Increased Video Wall brightness has consequences
During summer, sunshine is both brighter and longer-lasting, exposing your outdoor display to consistently higher levels of ambient light. As the brightness level of your environment rises, so too must the brightness of your content. Hopefully, your display is already synced to an ambient light sensor that will adjust content brightness as surrounding light levels shift, but if it isn’t, now would be a great time to integrate something like that. How sunlight reflects off an outdoor display is largely dependent on the material used to fill space between diodes. Using a black rubbery material is one of the least reflective options, so in the summertime, it is usually your best bet. NanoLumens uses this type of material in all our products but others may go a different route. Regardless of which manufacturer you used, this is a variable worth checking on because the reflectivity of light off your display impacts the brightness level at which you’ll need to run it. Increased brightness will have an impact on grayscale quality, heat output, and energy usage, among other things. While running a display at a higher level of brightness can actually improve grayscale quality and heat output efficiency, it can increase overall energy usage which itself then raises its own heat output.
Increased air temperatures can impact diode performance
Outdoor or open air displays like those at sports stadiums are of course subject to the temperatures of the surrounding air. In places like Georgia and Florida, where NanoLumens has several outdoor installations, the outdoor temperatures can reach 100 degrees Fahrenheit. Extreme summer temperatures like this can have a negative impact on diode lifespan and performance, which are affected at the device level, not so much at the design or implementation level. That means pretty much every outdoor LED display will encounter lifespan reduction and color alteration issues when exposed to summer heat, so display owners should take measures to prepare for these challenges. While there’s not much a display owner can do about the lifespan of their diodes (beyond buying higher quality, longer lasting diodes, to begin with), display owners may want to adjust their display calibration in anticipation of their colors shifting as temperatures shift. All that being said, these issues are extremely minor, so while worth thinking about, they shouldn’t cause much worry and audiences likely won’t even notice.

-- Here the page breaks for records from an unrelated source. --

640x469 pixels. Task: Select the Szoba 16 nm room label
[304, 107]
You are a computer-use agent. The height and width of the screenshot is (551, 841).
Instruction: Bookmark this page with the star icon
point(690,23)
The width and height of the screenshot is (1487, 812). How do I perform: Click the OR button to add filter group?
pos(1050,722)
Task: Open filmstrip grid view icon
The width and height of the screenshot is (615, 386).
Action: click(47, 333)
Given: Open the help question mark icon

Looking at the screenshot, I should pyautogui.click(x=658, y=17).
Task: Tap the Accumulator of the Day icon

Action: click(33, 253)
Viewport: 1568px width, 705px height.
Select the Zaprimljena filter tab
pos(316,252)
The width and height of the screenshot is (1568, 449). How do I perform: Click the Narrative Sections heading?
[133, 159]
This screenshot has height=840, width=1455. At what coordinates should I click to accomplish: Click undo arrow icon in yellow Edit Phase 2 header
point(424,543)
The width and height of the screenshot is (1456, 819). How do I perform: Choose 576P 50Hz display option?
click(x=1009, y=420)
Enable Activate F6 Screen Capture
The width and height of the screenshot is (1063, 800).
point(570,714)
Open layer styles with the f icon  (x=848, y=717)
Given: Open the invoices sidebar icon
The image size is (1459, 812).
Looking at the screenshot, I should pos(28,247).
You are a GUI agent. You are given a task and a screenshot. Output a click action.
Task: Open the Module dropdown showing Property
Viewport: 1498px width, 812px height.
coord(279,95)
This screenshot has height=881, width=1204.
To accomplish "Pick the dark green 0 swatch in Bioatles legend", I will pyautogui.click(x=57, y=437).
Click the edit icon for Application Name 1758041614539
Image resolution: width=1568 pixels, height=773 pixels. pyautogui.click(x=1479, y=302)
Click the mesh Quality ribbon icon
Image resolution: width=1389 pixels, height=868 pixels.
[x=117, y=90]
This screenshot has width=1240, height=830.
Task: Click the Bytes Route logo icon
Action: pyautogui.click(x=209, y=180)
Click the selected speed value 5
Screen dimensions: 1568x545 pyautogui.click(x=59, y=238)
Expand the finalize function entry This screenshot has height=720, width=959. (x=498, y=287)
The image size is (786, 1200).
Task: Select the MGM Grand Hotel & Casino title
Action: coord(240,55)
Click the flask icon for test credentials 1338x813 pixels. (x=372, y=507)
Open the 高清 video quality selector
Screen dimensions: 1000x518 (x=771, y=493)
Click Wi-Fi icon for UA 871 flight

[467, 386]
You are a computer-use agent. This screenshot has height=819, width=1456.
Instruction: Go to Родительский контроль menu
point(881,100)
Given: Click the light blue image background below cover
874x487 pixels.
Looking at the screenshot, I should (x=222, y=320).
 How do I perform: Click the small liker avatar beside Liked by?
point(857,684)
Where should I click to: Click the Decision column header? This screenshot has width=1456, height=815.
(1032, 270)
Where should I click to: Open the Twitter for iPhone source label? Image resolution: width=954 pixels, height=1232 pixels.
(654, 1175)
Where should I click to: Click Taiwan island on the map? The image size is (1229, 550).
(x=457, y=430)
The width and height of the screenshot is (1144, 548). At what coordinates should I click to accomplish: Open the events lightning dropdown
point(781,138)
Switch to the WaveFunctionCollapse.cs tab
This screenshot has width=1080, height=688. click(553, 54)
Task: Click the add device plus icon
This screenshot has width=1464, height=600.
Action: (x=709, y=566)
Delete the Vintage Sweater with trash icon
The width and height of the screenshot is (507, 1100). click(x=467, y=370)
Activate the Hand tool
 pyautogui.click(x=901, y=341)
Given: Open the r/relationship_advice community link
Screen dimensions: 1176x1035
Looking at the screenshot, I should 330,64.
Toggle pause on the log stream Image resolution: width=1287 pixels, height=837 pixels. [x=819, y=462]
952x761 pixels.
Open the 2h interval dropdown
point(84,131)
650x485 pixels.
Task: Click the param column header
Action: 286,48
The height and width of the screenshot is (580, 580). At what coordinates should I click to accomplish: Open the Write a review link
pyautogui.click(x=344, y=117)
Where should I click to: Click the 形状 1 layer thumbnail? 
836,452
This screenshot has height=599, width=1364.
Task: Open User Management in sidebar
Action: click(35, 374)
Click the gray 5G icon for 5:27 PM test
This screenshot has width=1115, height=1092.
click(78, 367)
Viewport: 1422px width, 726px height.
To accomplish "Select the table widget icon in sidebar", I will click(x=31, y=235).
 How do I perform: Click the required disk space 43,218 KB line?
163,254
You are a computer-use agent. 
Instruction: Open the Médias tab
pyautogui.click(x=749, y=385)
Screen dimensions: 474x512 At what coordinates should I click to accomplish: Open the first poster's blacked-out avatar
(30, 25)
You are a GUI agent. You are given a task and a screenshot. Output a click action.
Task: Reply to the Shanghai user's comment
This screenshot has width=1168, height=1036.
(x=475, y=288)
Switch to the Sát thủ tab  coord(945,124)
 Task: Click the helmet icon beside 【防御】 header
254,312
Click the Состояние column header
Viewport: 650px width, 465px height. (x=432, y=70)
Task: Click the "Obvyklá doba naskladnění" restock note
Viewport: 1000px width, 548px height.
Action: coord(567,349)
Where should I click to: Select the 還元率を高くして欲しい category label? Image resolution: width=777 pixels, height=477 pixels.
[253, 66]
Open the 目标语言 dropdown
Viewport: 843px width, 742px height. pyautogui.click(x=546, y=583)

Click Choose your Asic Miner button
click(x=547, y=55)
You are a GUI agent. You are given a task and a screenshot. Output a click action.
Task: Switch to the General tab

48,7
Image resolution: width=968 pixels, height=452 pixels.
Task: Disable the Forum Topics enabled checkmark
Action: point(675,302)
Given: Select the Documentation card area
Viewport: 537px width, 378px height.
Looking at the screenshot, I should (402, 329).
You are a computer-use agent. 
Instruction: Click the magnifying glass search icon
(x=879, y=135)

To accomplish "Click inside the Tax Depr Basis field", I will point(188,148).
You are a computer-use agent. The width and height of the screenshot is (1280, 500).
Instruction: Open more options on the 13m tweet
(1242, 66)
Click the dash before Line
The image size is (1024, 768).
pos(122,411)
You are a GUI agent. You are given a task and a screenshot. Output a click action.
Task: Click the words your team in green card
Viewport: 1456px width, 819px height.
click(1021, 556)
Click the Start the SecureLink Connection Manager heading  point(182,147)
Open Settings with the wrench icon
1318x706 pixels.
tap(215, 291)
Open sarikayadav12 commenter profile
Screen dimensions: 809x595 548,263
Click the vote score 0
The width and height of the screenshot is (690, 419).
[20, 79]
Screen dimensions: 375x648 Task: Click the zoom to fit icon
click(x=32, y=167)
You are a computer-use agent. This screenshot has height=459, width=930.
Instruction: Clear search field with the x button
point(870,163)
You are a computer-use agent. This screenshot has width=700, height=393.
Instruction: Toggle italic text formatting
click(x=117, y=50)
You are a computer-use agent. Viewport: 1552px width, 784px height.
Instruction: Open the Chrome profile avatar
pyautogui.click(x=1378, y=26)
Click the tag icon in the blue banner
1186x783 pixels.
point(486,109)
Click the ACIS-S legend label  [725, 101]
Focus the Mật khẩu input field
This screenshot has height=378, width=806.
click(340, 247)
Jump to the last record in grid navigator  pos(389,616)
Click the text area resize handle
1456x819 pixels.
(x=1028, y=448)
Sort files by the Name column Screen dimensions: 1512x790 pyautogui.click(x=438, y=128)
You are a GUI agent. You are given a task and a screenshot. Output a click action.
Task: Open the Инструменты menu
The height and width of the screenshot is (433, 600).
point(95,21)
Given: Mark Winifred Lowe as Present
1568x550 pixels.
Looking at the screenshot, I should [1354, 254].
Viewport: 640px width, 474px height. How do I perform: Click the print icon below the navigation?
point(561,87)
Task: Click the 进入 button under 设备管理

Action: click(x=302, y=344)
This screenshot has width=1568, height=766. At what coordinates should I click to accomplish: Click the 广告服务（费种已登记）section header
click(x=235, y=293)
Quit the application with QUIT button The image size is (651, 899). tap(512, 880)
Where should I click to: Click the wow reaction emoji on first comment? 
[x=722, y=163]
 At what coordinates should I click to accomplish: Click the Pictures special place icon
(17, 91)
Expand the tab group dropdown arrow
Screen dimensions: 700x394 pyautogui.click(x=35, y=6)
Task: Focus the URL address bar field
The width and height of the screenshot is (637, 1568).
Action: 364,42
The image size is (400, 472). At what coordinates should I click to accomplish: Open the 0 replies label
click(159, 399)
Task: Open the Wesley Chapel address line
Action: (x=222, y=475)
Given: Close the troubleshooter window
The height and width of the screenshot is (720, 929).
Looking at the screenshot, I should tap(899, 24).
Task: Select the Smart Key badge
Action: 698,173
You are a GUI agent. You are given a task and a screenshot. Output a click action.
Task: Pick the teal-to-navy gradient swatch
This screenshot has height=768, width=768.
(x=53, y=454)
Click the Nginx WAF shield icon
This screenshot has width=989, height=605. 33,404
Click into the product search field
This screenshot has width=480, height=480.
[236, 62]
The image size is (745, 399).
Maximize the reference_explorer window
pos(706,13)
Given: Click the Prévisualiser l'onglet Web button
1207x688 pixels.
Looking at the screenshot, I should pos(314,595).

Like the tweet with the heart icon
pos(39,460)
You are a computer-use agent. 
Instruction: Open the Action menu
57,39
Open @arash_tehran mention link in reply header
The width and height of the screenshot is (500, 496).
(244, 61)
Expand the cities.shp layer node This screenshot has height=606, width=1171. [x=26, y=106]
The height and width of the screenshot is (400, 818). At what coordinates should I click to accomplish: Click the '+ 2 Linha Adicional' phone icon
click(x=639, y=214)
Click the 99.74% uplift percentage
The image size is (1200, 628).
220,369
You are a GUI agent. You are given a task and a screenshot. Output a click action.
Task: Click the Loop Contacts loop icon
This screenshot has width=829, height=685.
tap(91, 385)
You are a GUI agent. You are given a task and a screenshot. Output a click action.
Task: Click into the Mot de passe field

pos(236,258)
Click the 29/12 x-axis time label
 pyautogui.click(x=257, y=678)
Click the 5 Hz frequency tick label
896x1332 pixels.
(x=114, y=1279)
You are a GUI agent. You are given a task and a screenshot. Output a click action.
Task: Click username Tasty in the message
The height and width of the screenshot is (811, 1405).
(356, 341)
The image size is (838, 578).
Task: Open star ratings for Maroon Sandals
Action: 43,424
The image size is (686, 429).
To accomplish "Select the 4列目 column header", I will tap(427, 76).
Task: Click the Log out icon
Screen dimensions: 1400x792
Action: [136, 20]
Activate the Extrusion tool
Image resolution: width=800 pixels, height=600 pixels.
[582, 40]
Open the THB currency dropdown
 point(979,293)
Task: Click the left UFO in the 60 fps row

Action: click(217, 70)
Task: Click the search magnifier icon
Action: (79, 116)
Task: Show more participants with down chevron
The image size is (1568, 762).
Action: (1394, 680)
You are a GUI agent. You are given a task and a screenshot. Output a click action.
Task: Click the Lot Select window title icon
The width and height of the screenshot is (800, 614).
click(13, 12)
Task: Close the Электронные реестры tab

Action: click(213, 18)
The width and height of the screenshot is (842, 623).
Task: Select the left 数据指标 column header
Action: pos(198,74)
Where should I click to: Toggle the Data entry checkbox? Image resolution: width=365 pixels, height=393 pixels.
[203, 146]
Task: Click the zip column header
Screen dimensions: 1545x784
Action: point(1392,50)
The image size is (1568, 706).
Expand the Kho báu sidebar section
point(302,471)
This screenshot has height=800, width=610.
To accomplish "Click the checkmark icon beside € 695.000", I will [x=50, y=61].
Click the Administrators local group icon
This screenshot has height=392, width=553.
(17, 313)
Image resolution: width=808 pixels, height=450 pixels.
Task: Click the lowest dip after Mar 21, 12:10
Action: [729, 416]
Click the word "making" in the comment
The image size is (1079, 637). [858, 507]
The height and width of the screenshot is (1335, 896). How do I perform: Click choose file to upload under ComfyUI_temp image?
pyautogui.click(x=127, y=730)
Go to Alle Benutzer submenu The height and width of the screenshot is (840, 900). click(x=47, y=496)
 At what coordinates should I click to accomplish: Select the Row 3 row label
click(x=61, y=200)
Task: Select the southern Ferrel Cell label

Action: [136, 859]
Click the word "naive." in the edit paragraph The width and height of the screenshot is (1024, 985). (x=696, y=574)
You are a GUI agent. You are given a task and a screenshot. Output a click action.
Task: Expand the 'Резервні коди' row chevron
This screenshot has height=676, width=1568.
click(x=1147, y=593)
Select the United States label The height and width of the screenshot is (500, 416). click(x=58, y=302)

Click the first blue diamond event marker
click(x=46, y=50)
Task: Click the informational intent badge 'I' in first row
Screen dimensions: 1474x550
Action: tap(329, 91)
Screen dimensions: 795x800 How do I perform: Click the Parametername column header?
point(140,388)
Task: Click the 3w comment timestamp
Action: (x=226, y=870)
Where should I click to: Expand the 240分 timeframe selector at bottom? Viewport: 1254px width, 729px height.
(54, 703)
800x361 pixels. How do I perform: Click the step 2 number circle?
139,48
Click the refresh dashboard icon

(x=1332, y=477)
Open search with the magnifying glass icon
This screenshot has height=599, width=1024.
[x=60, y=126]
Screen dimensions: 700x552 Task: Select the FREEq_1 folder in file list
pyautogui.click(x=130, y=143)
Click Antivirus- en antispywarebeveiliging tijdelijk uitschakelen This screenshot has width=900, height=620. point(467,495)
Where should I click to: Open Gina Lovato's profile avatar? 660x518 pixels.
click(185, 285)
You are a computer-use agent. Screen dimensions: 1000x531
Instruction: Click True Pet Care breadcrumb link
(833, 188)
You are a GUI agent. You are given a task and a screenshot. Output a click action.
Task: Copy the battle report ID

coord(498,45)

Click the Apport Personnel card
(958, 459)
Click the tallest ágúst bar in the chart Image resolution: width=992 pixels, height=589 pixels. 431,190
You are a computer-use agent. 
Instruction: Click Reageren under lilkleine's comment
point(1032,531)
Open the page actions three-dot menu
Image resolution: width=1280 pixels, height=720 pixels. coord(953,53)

You might want to adjust your white point
As your display environment changes, you may also want to adjust the white point of your display. Often tethered to color space, the white point of a display determines its “color temperature” and it is balanced to fit the brightness and color of the surrounding display environment. (Note that color temperature, in this case, is not meant literally.) 6,500 Kelvin (or D65) is the default white point for most video wall environments but summer months may call for a warmer white point.
Longer days mean more on-time
The sun is not only hotter and brighter in the summer but it is out longer as well. While winter days go dark by 5:00 or 6:00 PM in many places, the summers see those days extended by at least a few hours. Audiences will take advantage of the extra sunshine by staying out longer. This is great news for advertisers looking to maximize exposure but it means they need to prepare even more content and increase the amount of time their display is working. Display owners will need to know how many ads space-time they can actually sell and they should know how much longer they’ll want to extend their display’s on-time. This lengthened on-time will probably increase energy usage as well, and thus heat output and energy costs as a result.
Create a Content Backlog and Outsource to Audiences
The summers are often when people take a vacation, content creators included. Smart video wall owners will create a healthy backlog of content to prepare for the short-term absence of the people who create it, whether they be in-house, freelance, or part of a separate outfit. One way to navigate around the reduced influx of fresh content is to invite your audiences to take part in your content creation themselves. Introduce interactive features that audiences can engage with directly, either through touch-screen functionality, through smartphones, or with cameras showing off audience members themselves.